Sandhausen – St. Pauli, zum Start ins neue Jahr stehen sich zwei Mannschaften gegenüber, für die es in den kommenden Monaten nur darum geht, so schnell wie möglich die für den Klassenerhalt nötigen Punkte zu sammeln. Der SV Sandhausen hat als Tabellenvierzehnter mit drei Punkten Vorsprung auf den Relegationsplatz sowie vier Punkten Polster zum ersten Abstiegsplatz überwintert. Letzteren belegt derzeit der FC St. Pauli, der folglich etwas mehr unter Druck steht.

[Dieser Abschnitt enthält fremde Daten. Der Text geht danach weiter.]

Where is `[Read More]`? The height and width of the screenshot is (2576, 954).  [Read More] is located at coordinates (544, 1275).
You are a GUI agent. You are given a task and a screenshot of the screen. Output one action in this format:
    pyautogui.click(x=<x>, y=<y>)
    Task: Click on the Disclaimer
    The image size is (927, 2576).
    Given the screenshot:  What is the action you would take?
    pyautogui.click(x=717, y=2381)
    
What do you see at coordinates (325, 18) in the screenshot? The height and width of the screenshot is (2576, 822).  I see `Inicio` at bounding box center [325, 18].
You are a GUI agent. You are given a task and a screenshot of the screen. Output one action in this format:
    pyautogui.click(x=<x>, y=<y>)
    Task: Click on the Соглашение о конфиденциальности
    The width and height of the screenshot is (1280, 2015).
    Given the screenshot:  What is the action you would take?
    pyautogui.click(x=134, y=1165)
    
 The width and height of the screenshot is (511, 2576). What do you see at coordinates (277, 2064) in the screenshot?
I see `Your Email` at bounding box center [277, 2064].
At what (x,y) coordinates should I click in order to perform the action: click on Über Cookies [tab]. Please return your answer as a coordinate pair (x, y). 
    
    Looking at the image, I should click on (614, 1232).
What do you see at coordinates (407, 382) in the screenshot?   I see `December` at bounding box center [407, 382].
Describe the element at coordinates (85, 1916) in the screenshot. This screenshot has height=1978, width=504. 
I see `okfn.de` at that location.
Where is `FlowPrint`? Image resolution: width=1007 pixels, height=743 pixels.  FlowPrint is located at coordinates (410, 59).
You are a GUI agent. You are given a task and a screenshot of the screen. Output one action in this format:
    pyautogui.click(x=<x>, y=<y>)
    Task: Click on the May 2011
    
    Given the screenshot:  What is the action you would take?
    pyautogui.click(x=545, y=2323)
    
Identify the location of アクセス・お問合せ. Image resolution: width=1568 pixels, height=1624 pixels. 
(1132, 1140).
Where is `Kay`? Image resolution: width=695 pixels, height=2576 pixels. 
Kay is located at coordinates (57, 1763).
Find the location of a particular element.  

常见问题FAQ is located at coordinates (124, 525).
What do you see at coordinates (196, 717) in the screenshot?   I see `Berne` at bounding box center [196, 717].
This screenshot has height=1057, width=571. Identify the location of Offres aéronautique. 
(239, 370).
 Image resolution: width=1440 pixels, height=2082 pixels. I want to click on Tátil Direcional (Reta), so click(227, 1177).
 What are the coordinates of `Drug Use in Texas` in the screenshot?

Hoffnung dürfte dem Kiez-Klub die bisherige Bilanz gegen Sandhausen machen. Von fünf Begegnungen gewann St. Pauli drei – darunter auch das letzte Gastspiel am Hardtwald mit 3:2, nachdem die erste Partie überhaupt in Sandhausen 2012/13 noch klar mit 1:4 verloren gegangen war.

SV Sandhausen

Mit nur einem Punkt aus den letzten drei Spielen vor Weihnachten hat es der SV Sandhausen verpasst, sich eine noch bessere Ausgangsposition im Kampf gegen den Abstieg zu verschaffen. Hauptverantwortlich dafür war bei einer mit 25 Gegentreffern meist soliden Defensive die Schwäche im Angriff. Lediglich 15 Tore sind gemeinsam mit dem VfR Aalen der schlechteste Wert aller 18 Vereine. Dass mit Ranisav Jovanovic und Nicky Adler zwei lange verletzte Offensivkräfte wieder dabei und richtig fit sind, mit Solomon Okoronkwo eine neue Offensivkraft hinzugeholt wurde und Rene Gartler aufsteigende Tendenz bewies, macht aber Hoffnung. Die Testspiele gegen die Stuttgarter Kickers (1:2), Waldhof Mannheim (4:1), Jahn Regensburg (4:2), den VfB Stuttgart II (1:0) und Rubin Kasan (2:1) ließen sich jedenfalls gut an. Die Generalprobe beim SV Darmstadt 98 wurde zwar mit 0:1 verloren, doch auch beim Ligarivalen traten die Kurpfälzer ordentlich auf.

Mit Kevin Kratz, Robert Zillner, Marco Thiede und Manuel Stiefler fehlen Trainer Alois Schwartz zum Start vier potentielle Stammspieler verletzungsbedingt. Die beiden Last-Minute-Zugänge Nono und Steven Zellner dürften zunächst auf der Bank Platz nehmen.

Aufstellung SV Sandhausen

Voraussichtliche Aufstellung: Riemann – Kübler, Olajengbesi, Hübner, Paqarada – Linsmayer, Kulovits – Okoronkwo, Bieler – Gartler, Wooten

FC St. Pauli

Nach dem kurzfristigen Trainerwechsel vor Weihnachten ist der FC St. Pauli mit einem positiven Gefühl in der Winterpause gegangen. Zwar verlor der Kiez-Klub zwar auch das erste Spiel unter dem neuen Trainer Ewald Lienen beim FC Ingolstadt mit 1:2, beendete dann aber mit einem enorm wichtigen 3:1 gegen den VfR Aalen eine Serie von zehn sieglosen Spielen in Folge. In der Vorbereitung präsentierte sich St. Pauli bei den Tests gegen den 1. FC Kaiserslautern (0:1), Gaziantepspor (2:3) und den FC Winterthur (2:0) von Anfang an ordentlich und deutete bei den Siegen beim SC Paderborn (2:0) und gegen Silkeborg IF (3:0) schon eine sehr gute Frühform an. Mit den Neuzugängen Julian Koch, Waldemar Sobota und Armando Cooper wurde insbesondere das Mittelfeld deutlich verstärkt. Cooper kam indes erst kurz vor Transferschluss als Reaktion auf die Ausfälle von Christopher Buchtmann sowie Bernd Nehrig und dürfte zunächst nur auf der Bank sitzen. Nicht einsatzfähig sind auch die ebenfalls verletzten Christopher Nöthe, Markus Thorandt und Michael Görlitz. Dennoch tobt aber auf vielen Positionen ein Konkurrenzkampf, der für die Leistung förderlich sein sollte.

Aufstellung FC St. Pauli

Voraussichtliche Aufstellung: Tschauner – Startsev, Sobiech, Ziereis, Halstenberg – Koch, Alushi – Sobota, Rzatkowski, Thy – Verhoek

Tipp

Beide Mannschaften haben eine gute Vorbereitung hinter sich, das größere Potential steckt aber im Kader des FC St. Pauli und mit dem erfahrenen Trainer Lienen sollten die Kiez-Kicker ihre Möglichkeiten schon in Sandhausen besser ausschöpfen als über weite Strecken der Vorrunde.